Ils considèrent que l'appelante a commis un abus de droit en s'obstinant à ne pas rembourser les sommes indûment perçues.
Pour un plus ample exposé des faits, moyens et prétentions des parties, il est renvoyé aux écritures de celles-ci, conformément à l'article 455 du code de procédure civile.
Le 19 octobre 2021, le magistrat chargé de la mise en état a prononcé la clôture de l'instruction.
MOTIFS DE LA DÉCISION
Il ressort de l'ancien article L. 312-21 du code de la consommation que l'emprunteur peut toujours, à son initiative, rembourser par anticipation, en partie ou en totalité, les prêts régis par les sections I à III du chapitre relatif au crédit immobilier.
L'article R. 312-2, dans sa version alors en vigueur, précise que l'indemnité éventuellement due par l'emprunteur, prévue à l'article L. 312-21 en cas de remboursement par anticipation, ne peut excéder la valeur d'un semestre d'intérêt sur le capital remboursé au taux moyen du prêt, sans pouvoir dépasser 3 % du capital restant dû avant le remboursement.
Les parties au contrat de prêt immobilier accepté le 5 septembre 2011 ont stipulé au paragraphe 7 des « conditions spécifiques au produit : PH primo report » relatif au remboursement par anticipation :
« L'EMPRUNTEUR aura la faculté de rembourser par anticipation tout ou partie du prêt moyennant un préavis d'un mois avant une date d'échéance, donné au PRÉTEUR par lettre recommandée avec accusé de réception. En cas de remboursement partiel, celui-ci devra en tout état de cause représenter une somme égale au moins à 1/10è du capital prêté, sauf s'il s'agit de son solde.
Le PRÉTEUR exigera, à l'occasion du remboursement anticipé, une indemnité dont le montant ne peut excéder la valeur d'un semestre d'intérêt sur le capital faisant l'objet d'un remboursement anticipé, calculé au taux moyen du prêt sans pouvoir dépasser 3 % du capital restant dû avant le remboursement ».
Le 26 mars 2015, la société Caisse d'épargne et de prévoyance de Rhône Alpes a établi un document mentionnant comme objet « Simulation de remboursement anticipé » et indiquant un total dû au titre du remboursement anticipé « en date de valeur du 10/05/2015 » de 195 710,53 euros (192 108,50 euros de capital remboursé augmenté de 3 602,03 euros d'indemnités contractuelles). M. et Mme [B] y ont inscrit « Bon pour ACCORD DE DÉBLOCAGE de 195 710,53 euros LE 2/04/15 ».
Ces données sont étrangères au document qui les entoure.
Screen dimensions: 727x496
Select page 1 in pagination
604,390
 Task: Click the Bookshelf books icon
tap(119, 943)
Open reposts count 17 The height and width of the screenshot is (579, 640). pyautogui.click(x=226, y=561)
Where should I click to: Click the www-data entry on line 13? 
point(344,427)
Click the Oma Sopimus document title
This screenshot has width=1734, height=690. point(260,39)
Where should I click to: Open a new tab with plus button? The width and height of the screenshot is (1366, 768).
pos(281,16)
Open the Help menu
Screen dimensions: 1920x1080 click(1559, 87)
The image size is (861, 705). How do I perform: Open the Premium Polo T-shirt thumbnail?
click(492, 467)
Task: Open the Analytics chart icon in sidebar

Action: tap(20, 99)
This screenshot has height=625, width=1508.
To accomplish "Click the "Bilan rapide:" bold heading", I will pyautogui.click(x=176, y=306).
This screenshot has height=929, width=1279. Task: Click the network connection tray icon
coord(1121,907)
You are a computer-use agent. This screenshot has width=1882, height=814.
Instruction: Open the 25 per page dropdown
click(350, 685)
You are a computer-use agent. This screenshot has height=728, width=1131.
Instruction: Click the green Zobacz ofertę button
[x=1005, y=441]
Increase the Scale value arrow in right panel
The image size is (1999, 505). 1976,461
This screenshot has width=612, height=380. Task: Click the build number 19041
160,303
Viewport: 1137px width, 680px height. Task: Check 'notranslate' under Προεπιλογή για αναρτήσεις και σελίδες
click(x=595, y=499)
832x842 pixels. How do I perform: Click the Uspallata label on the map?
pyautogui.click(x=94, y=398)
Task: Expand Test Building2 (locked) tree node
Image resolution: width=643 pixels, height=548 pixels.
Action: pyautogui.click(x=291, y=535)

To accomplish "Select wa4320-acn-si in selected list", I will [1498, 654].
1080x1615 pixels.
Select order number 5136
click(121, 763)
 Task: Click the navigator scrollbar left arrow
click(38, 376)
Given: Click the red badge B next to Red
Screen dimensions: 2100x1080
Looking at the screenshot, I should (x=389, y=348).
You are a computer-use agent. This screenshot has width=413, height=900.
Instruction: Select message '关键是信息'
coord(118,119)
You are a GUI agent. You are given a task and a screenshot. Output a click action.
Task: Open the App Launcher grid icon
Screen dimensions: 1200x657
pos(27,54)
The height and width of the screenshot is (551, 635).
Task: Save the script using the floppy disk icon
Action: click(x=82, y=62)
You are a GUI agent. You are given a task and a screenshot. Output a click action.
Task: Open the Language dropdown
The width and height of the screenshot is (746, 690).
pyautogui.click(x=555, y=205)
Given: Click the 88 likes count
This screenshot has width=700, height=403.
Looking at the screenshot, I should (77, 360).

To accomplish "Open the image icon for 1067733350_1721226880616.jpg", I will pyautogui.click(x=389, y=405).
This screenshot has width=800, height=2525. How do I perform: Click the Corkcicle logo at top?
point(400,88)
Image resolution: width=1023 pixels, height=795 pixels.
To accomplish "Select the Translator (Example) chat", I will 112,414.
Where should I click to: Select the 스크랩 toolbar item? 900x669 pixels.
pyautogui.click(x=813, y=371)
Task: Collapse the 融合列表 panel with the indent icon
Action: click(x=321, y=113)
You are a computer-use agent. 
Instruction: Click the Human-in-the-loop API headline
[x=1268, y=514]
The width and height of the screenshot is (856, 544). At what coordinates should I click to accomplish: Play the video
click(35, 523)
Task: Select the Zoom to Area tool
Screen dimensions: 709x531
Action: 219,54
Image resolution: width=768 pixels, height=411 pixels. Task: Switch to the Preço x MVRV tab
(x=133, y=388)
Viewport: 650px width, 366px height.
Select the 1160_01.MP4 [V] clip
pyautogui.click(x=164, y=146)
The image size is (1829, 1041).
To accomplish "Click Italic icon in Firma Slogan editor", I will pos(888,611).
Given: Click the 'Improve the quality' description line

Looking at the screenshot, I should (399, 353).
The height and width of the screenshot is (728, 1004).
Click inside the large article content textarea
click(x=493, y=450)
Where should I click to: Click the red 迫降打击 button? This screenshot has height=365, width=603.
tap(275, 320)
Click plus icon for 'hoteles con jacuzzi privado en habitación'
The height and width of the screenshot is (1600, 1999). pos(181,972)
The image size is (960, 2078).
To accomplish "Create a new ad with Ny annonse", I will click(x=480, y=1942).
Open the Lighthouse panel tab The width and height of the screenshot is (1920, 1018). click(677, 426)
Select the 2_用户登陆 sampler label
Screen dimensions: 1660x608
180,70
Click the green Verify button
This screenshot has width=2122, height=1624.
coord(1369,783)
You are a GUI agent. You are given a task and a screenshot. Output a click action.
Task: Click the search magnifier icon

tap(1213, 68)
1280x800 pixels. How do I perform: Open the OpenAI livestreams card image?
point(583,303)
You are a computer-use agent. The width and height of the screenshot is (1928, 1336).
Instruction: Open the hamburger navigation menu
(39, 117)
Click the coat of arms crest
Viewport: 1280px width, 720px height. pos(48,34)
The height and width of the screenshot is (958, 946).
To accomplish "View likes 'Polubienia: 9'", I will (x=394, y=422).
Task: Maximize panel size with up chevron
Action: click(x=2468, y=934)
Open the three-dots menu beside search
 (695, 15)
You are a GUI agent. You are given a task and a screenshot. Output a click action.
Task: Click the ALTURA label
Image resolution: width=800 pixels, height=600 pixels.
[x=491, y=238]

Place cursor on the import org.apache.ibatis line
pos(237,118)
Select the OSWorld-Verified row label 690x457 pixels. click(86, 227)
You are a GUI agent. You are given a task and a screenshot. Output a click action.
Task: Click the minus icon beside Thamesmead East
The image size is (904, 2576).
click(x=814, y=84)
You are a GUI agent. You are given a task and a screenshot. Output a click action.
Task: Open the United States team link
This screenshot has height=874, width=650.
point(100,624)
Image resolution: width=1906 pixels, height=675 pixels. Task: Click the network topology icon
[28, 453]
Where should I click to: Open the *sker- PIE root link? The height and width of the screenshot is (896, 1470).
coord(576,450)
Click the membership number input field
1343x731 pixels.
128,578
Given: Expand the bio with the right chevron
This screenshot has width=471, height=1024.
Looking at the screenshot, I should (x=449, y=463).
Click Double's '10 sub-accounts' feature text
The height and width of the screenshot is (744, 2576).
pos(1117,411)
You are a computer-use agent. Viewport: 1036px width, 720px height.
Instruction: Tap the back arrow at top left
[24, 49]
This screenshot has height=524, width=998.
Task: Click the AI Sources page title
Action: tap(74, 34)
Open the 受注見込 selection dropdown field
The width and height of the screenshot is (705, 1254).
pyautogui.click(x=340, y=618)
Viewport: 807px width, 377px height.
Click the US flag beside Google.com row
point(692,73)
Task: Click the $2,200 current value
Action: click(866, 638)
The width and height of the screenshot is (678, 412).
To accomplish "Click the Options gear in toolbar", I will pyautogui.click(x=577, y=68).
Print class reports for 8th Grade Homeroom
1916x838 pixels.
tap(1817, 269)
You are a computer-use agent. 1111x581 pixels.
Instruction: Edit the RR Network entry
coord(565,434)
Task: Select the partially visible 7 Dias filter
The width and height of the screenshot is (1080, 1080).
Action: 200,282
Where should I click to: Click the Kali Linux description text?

Ceci ne valait pas remboursement anticipé par les débiteurs, dès lors que :
- la simulation du 26 mars 2015 précisait qu'elle ne valait pas engagement contractuel de la part de la Caisse d'épargne et de prévoyance de Rhône Alpes ;
- M. et Mme [B] ne justifient pas avoir envoyé la lettre recommandée avec préavis d'un mois, telle que contractuellement prévue au paragraphe 7 (rappelé ci-dessus) des conditions particulières du prêt ;
- le paiement du total dû n'est pas intervenu à cette période.
En effet, M. et Mme [B] versent aux débats (pièce n° 6) un courrier du 16 juin 2015 par lequel la société Crédit lyonnais aurait adressé un chèque n° 1514737 d'un montant de 195 710,53 euros à la Caisse d'épargne, agence en ligne, à Grenoble. Toutefois, il n'est pas justifié que ce courrier a été effectivement envoyé par la société Crédit lyonnais, puis reçu par la société Caisse d'épargne et de prévoyance de Rhône Alpes qui le conteste.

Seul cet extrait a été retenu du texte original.